And I think that’s probably the most important thing for an actor: to understand the character enough to feel her emotions. Maybe the best example I can give is my Sarah Bernhardt one-woman show. After I had researched Bernhardt, I found I didn’t like her very much. She seemed terribly self-centered. Everything was all about her. And I worried that audiences would end up not liking her either. As it turned out, she became one of my most popular characters.

What helped was realizing that Bernhardt was probably well aware of her self-centeredness. She may have even felt a twinge of guilt from time to time. But she likely quashed that guilt by adopting her larger-than-life persona—and playing up her "innocence" for laughs. We all do that. We say one thing and use our body language to say another. And so when Sarah talks of bearing no resentment toward her mother for preferring her sister, I make it clear that she is, in fact, still seething with ill feelings. It works. Instead of dislike, the audiences end up laughing. And they laugh with her.

For me, audience response is an integral part of acting. When you’re up there, you can feel the energy coming back at you. The stronger it is, the more energetic your performance becomes. It’s like an endless loop connecting audience and performer. That’s why I prefer performing in small houses—the Naples Players’ Tobye Studio, the Marco Players’ storefront theater, libraries, country clubs. Acting on a big stage is fine and can be a lot of fun, but performing where you can see the faces in the audience, where you can direct lines right at them, is a real thrill. The energy is palpable.

Of course, when you’re in close quarters you have to be prepared for actual responses. When your character asks a rhetorical question, you just might get an answer. Sometimes you can ignore such comments, but other times you need to answer back or the illusion breaks. The key, I’ve found, is to know your character well enough to be able to think how she would respond. Sarah would be light-hearted and perhaps even flirty at an interruption. Abigail Adams would take a no-nonsense approach.

The same holds true when the unexpected happens—a phone falls off a wall (Wit), the lights go out when they’re not supposed to (Tale of the Allergist’s Wife) or a fellow actor forgets his lines or misses an entrance. The last happened to me most memorably when I was performing in the Players’ production of Noises Off. It was the top of the second act, and I was on stage with one other actor. I had a couple of lines and then a third actor was supposed to enter. He didn’t. I looked at the fellow on stage with me, and he gave me the deer-in-the-headlights stare. So I just kept talking—as my character, Poppy. As long as you stay in character, the audience will go with you. They may not even notice. After all, they don’t have a copy of the script. They only have a willingness to suspend disbelief—and they’re counting on you to keep them in that state.

> [Instructions]
1. List the small venues where the writer of the essay on acting says they prefer to perform.
2. Please turn the paragraph beginning "For me, audience response" in the essay on acting into a short bulleted list that keeps its main points.
3. Write the next part of the essay on acting, picking up after its final sentence.

> [Data shown]
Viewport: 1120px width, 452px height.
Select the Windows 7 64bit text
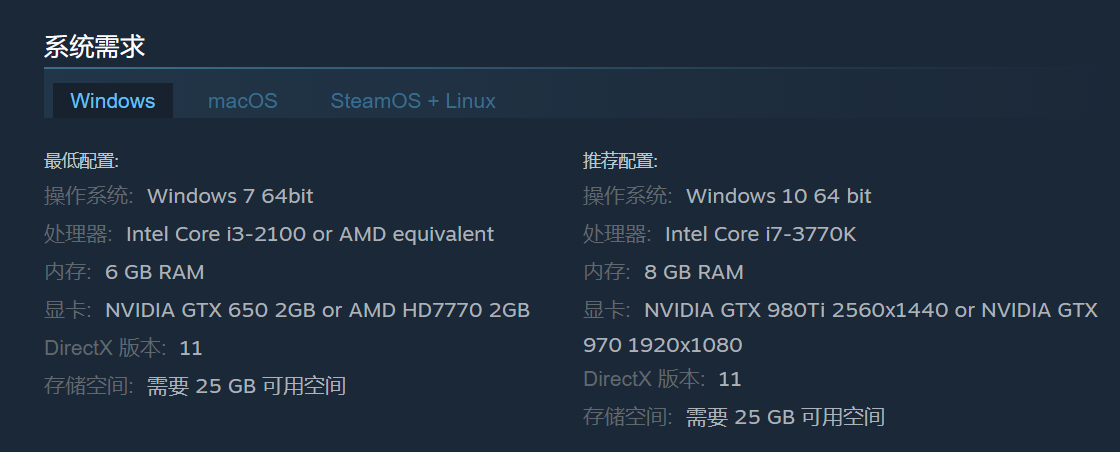[230, 196]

> [Per-task outputs]
1.
- the Naples Players' Tobye Studio
- the Marco Players' storefront theater
- libraries
- country clubs

2.
- Audience response is an integral part of acting.
- On stage, the performer feels the audience's energy. The stronger it is, the more energetic the performance becomes, creating an endless loop between audience and performer.
- The writer prefers small houses: the Naples Players' Tobye Studio, the Marco Players' storefront theater, libraries and country clubs.
- A big stage is fine and can be fun. Seeing the audience's faces and directing lines right at them is a real thrill, and the energy is palpable.

3.
Herein lays the paradox. You have to reserve enough of yourself to be able to recognize when you have to wing it. But you can’t wing it as yourself; you have to do so as your character would. And whatever the unexpected occurrence, your goal is to get things back on track. So when your co-actor jumps an important line, you circle back with something like, "Now I suppose you’re going to want to know why I have this gun in my hand" (or whatever is appropriate). When I skip something in a one-woman show, I make an immediate judgment about how important it is. If it’s not, I continue on. If it is, I devise a way to circle back. "Ah! How could I have been so foolish as not to tell you about my meeting with the King of England?"

When acting, my mind is going full speed the entire time—and often in different directions. It just might be the ultimate in multi-tasking. The play may call for my character to be sitting quietly in a corner or even to be sleeping or dead. But my mind is always working—listening to what’s going on, thinking about who I am and exploring options. That’s what separates live theater from film. Each performance is different—just like life.

Ultimately, that’s what I love about acting. I get to play dress-ups—but more importantly I get to merge myself with someone else’s story. It’s like living life, over and over again.